◆ Data for this exercise ◆

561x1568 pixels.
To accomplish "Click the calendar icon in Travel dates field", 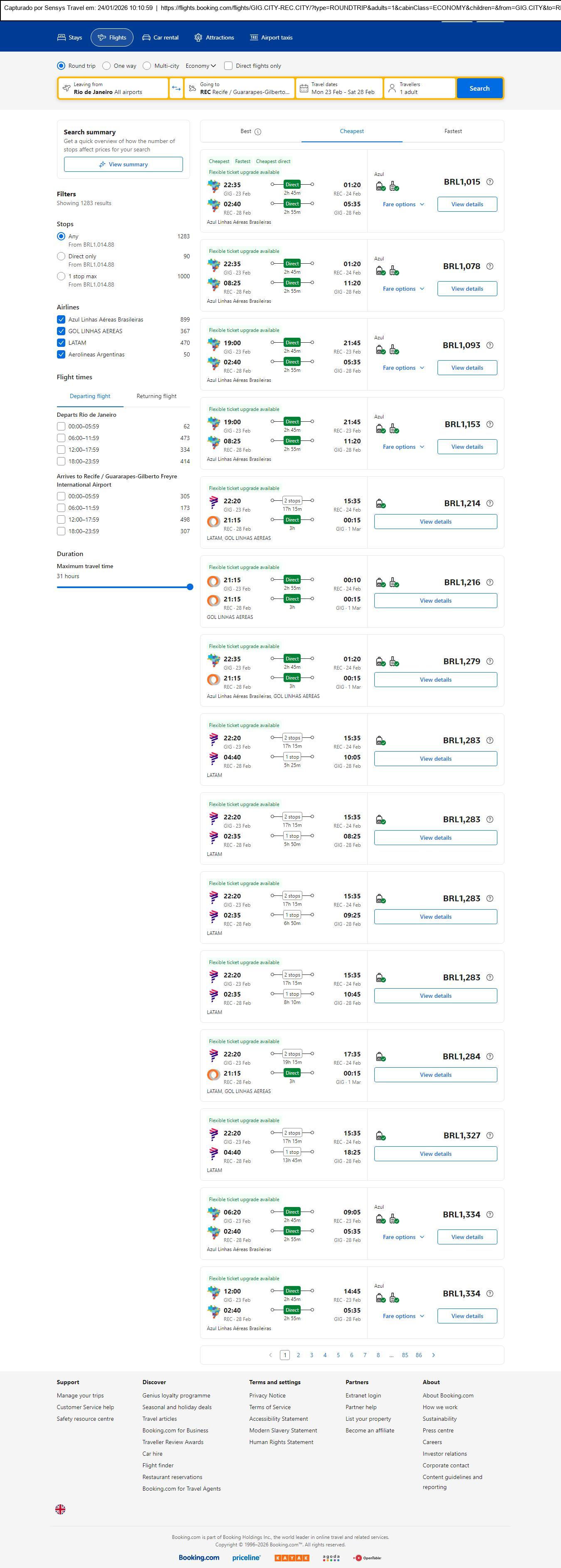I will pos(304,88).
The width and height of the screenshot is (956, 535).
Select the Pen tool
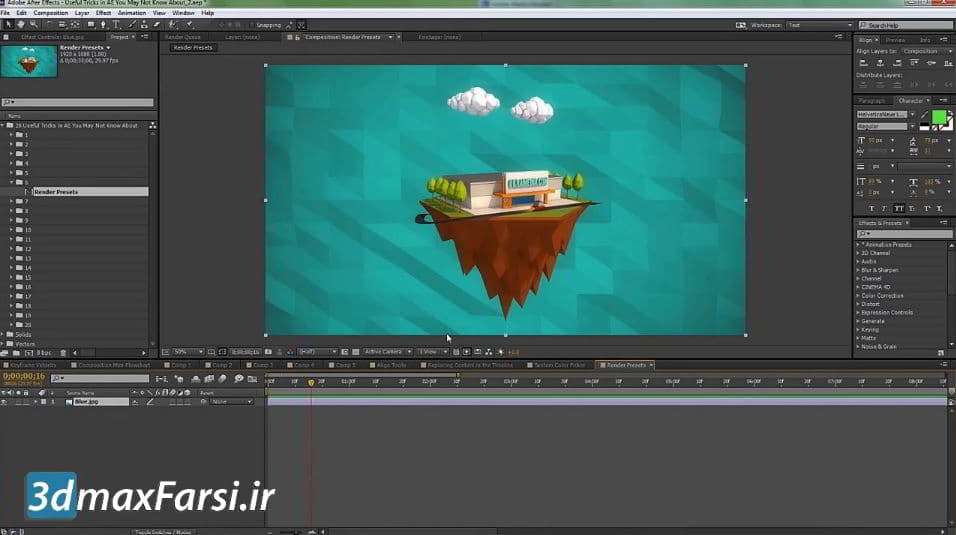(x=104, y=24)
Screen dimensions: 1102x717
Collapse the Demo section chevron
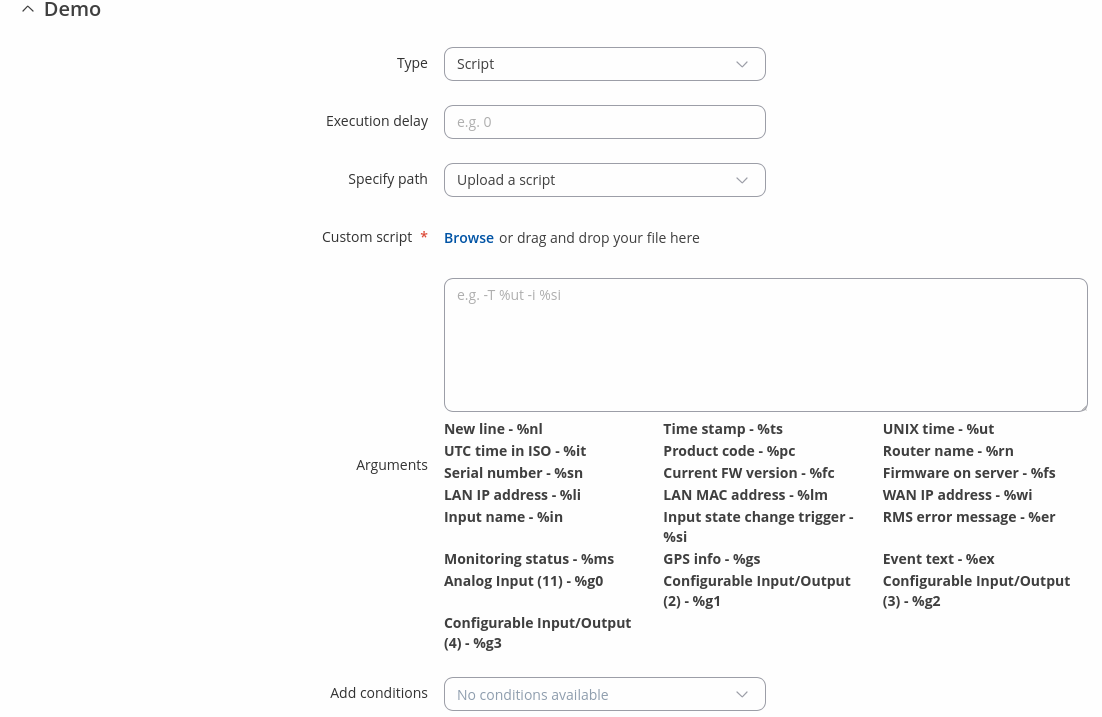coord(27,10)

◆ Action item ◆
Output the line that contains "Screen dimensions: 1102x717" and every subsequent line through the end of the entries, exactly as given, without pictures.

◆ Reply to the exercise ◆
Screen dimensions: 1102x717
Collapse the Demo section chevron
coord(27,10)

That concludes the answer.